Assigned task
The string "This" may appear in lines of the listing. Report each line where it does.

Information given
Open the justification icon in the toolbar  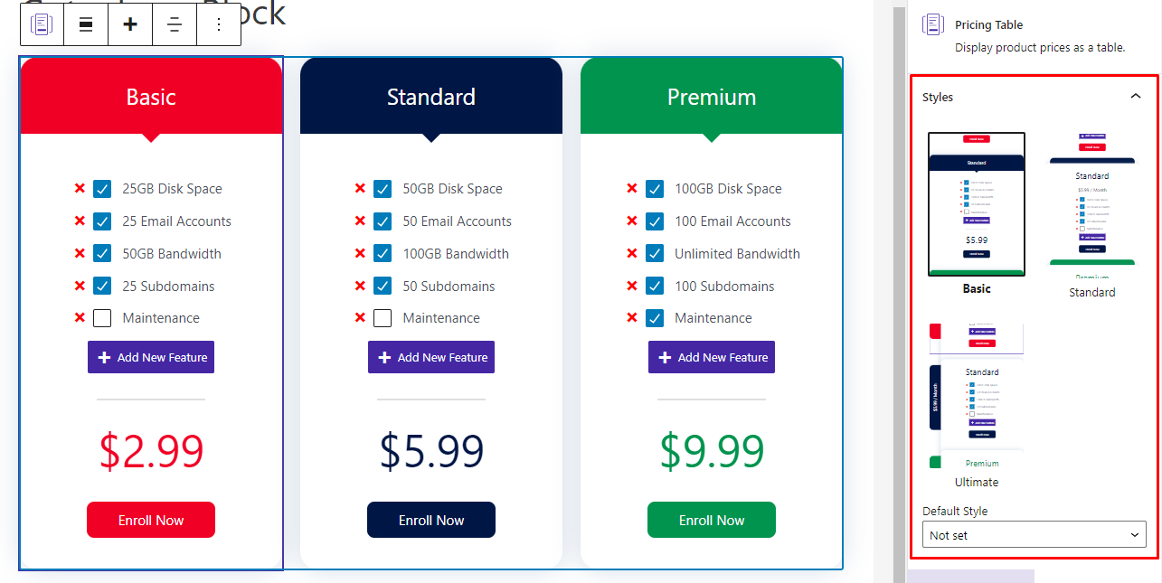pyautogui.click(x=174, y=24)
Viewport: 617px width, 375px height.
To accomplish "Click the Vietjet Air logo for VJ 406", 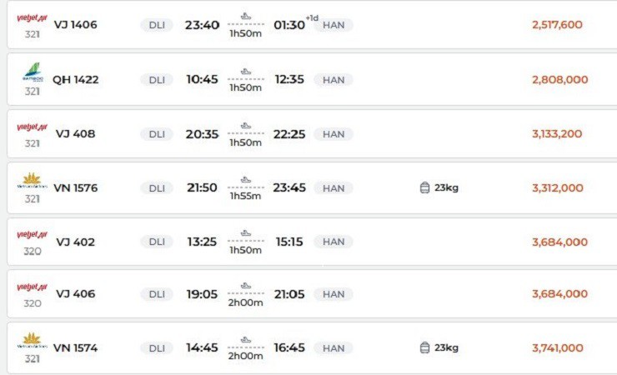I will pyautogui.click(x=33, y=287).
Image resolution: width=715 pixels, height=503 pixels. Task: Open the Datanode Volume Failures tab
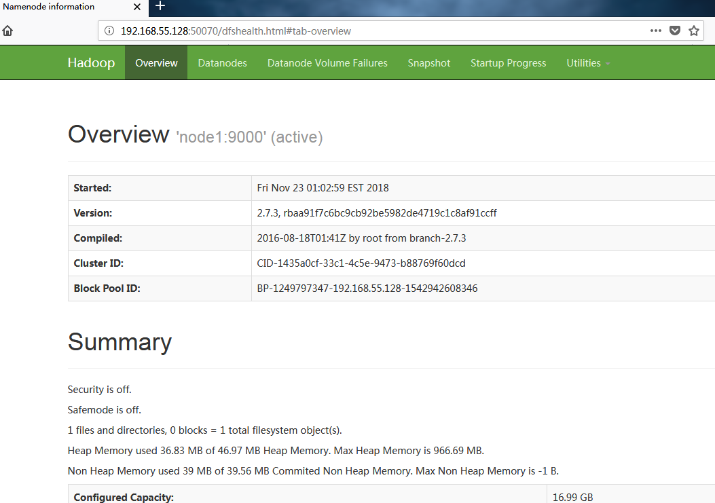coord(327,63)
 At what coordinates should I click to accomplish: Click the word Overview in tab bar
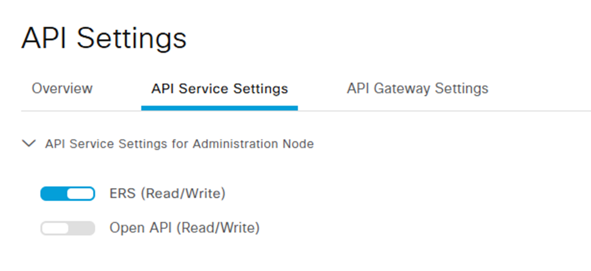click(x=62, y=89)
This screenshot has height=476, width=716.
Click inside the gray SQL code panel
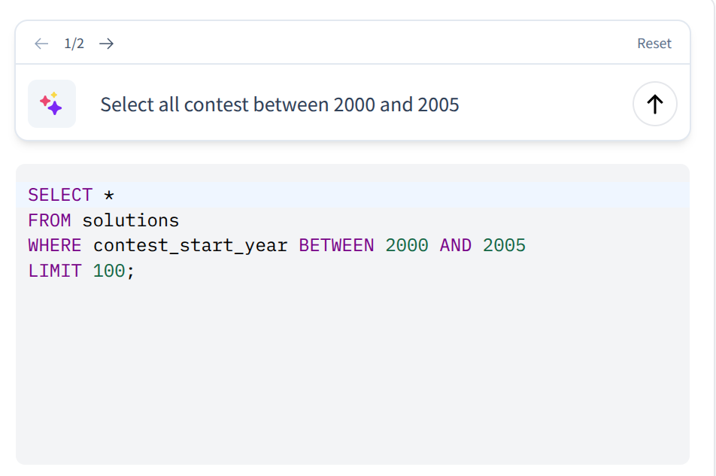pos(353,361)
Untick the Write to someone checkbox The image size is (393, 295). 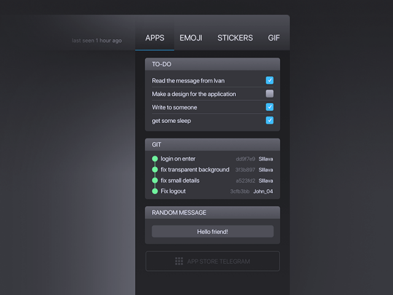click(270, 107)
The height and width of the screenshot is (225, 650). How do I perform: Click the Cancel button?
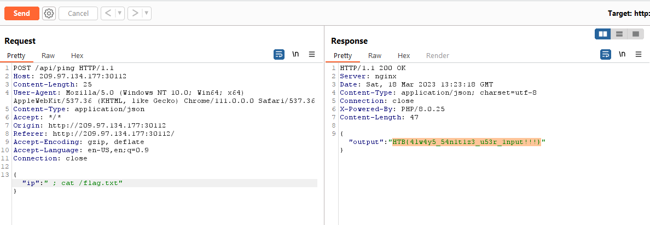[78, 13]
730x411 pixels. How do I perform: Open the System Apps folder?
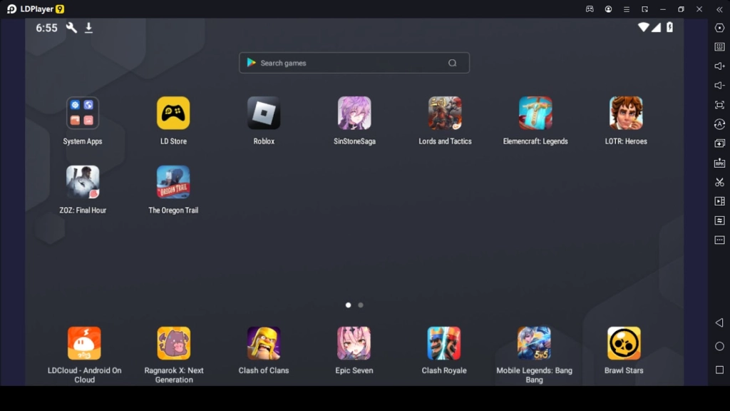point(83,113)
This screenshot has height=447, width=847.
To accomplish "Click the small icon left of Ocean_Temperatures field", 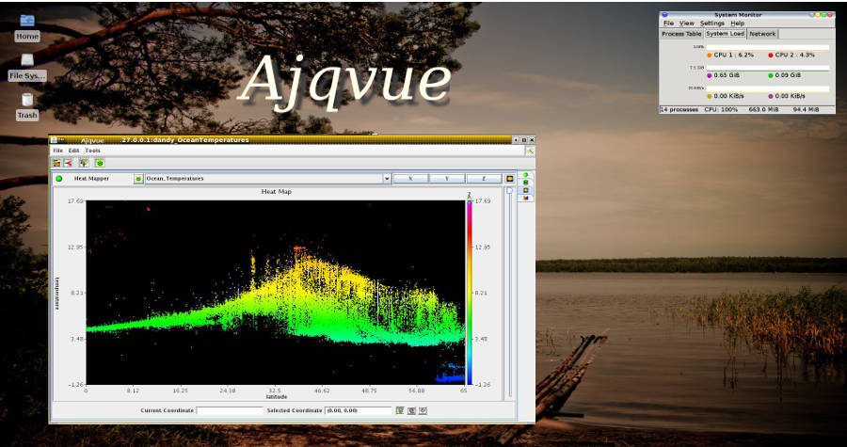I will (x=138, y=178).
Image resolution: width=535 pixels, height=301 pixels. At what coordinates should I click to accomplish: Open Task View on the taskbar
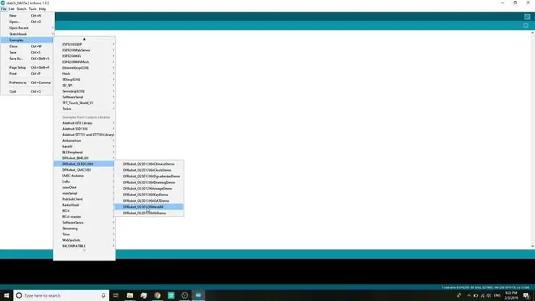tap(116, 295)
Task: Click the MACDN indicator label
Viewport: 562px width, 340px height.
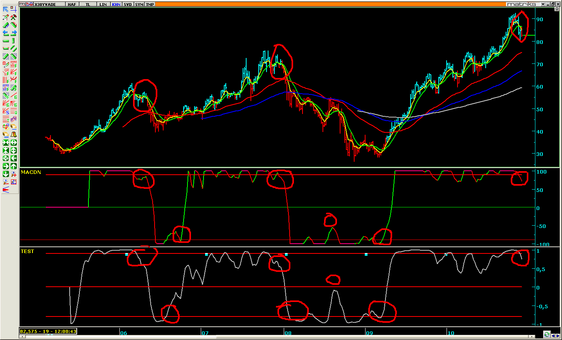Action: (x=31, y=172)
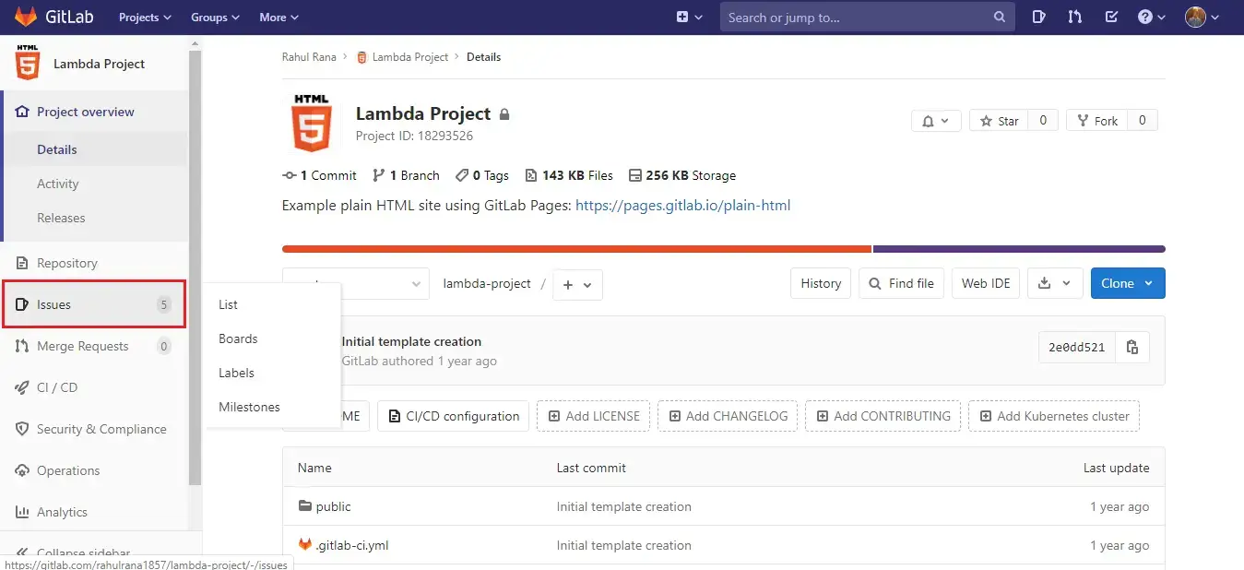The width and height of the screenshot is (1244, 570).
Task: Click the Lambda Project HTML5 avatar in sidebar
Action: [28, 64]
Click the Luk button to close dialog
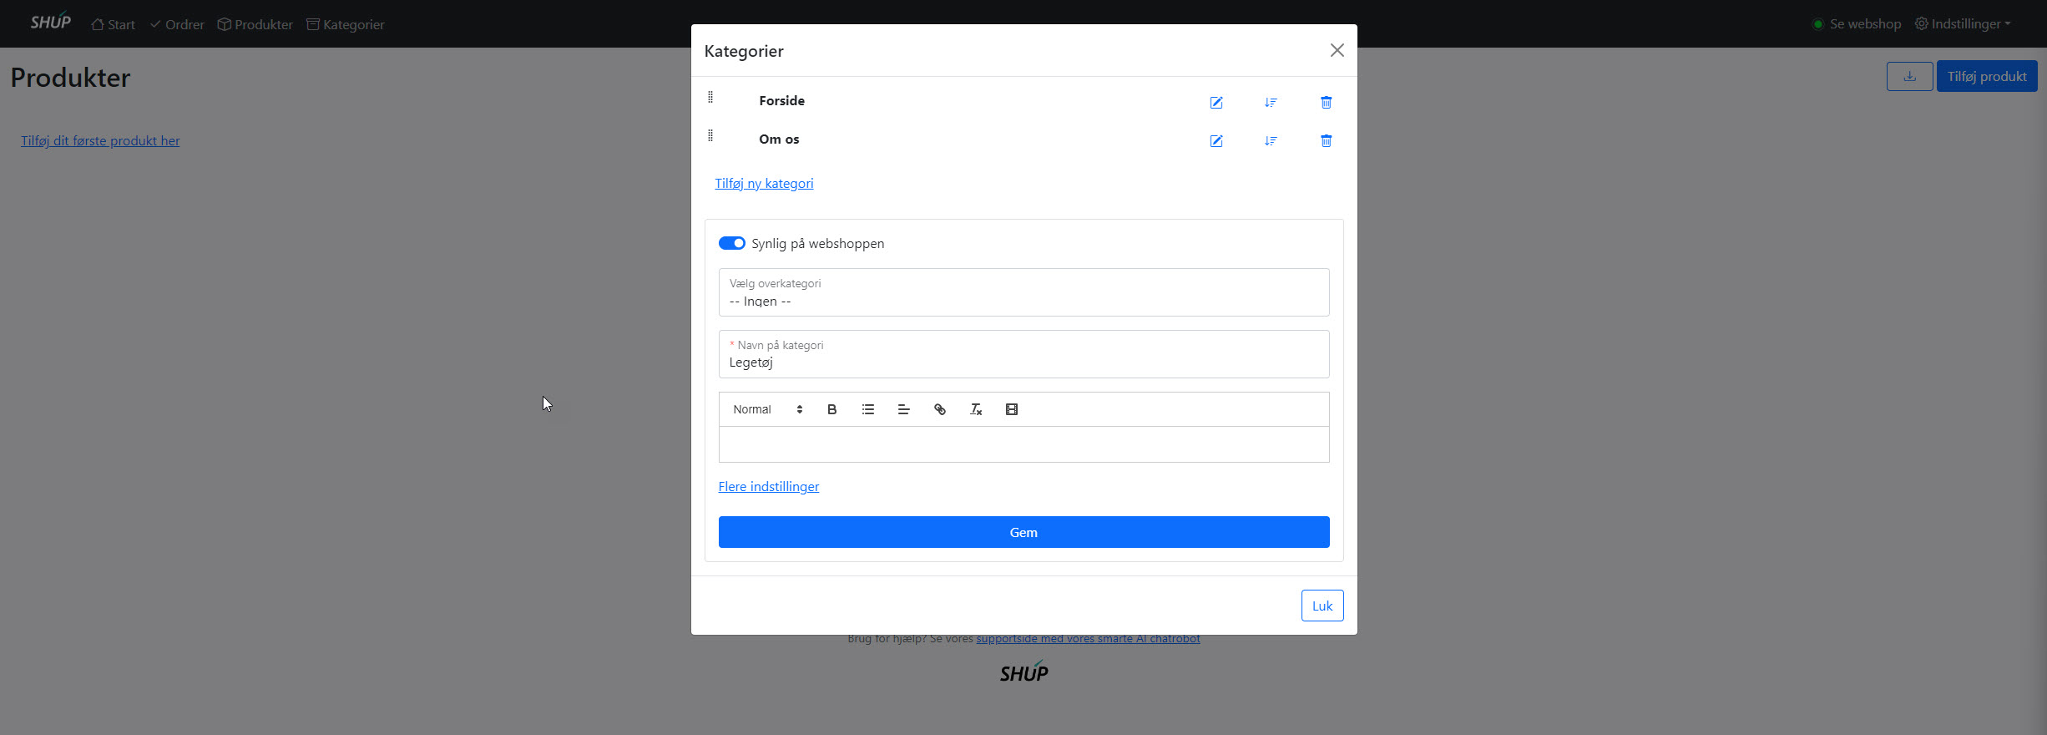 point(1322,606)
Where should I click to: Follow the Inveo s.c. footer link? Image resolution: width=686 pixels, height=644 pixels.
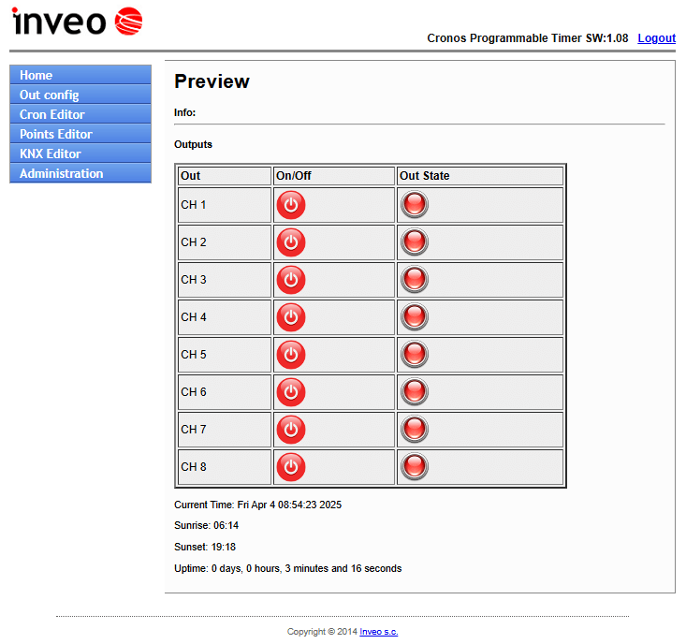[x=379, y=632]
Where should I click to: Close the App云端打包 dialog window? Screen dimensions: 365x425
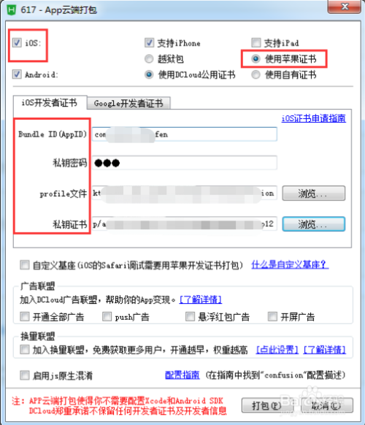point(345,7)
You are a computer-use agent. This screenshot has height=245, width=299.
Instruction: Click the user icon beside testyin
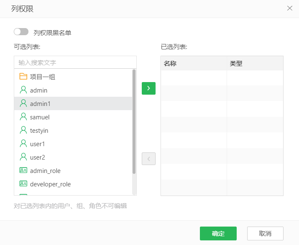click(23, 130)
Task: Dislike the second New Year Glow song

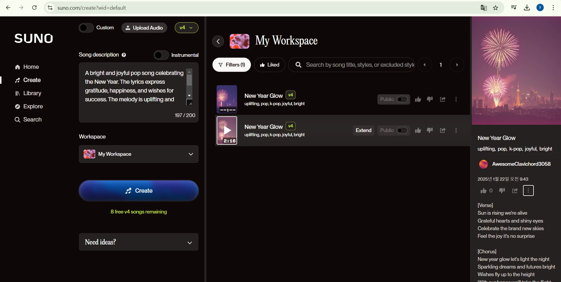Action: tap(430, 130)

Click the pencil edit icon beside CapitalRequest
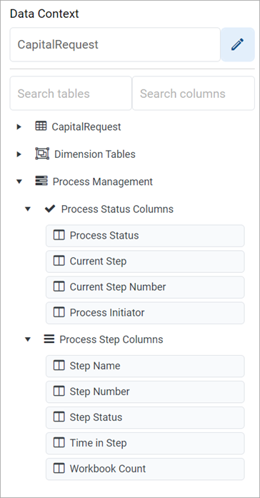coord(237,44)
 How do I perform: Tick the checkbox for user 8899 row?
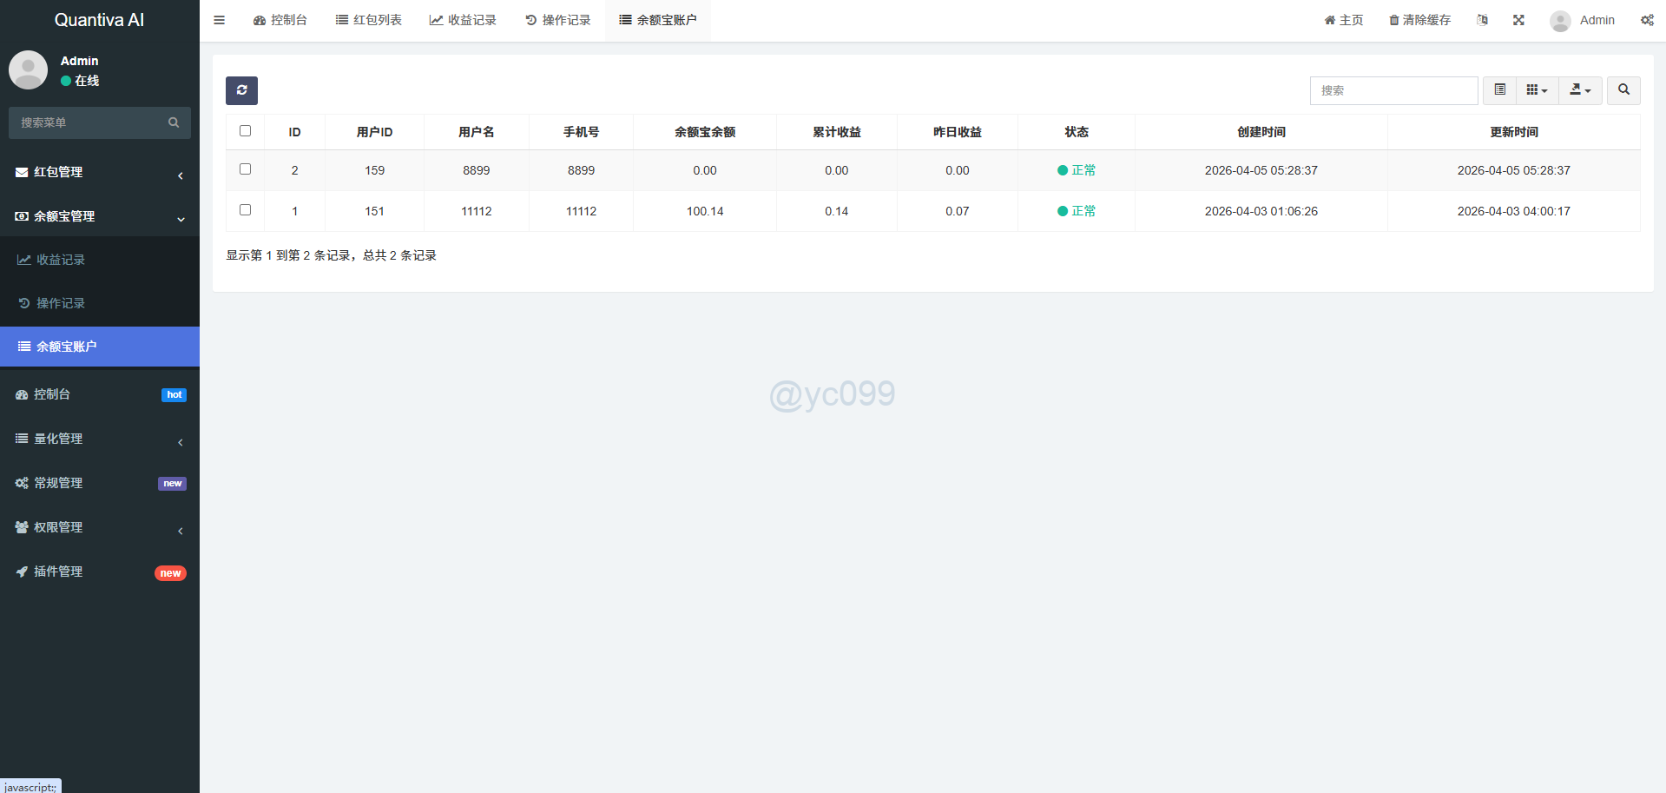[245, 169]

Exercise output
This screenshot has height=476, width=716.
This screenshot has height=447, width=847.
You are a computer-use agent. This screenshot has height=245, width=299.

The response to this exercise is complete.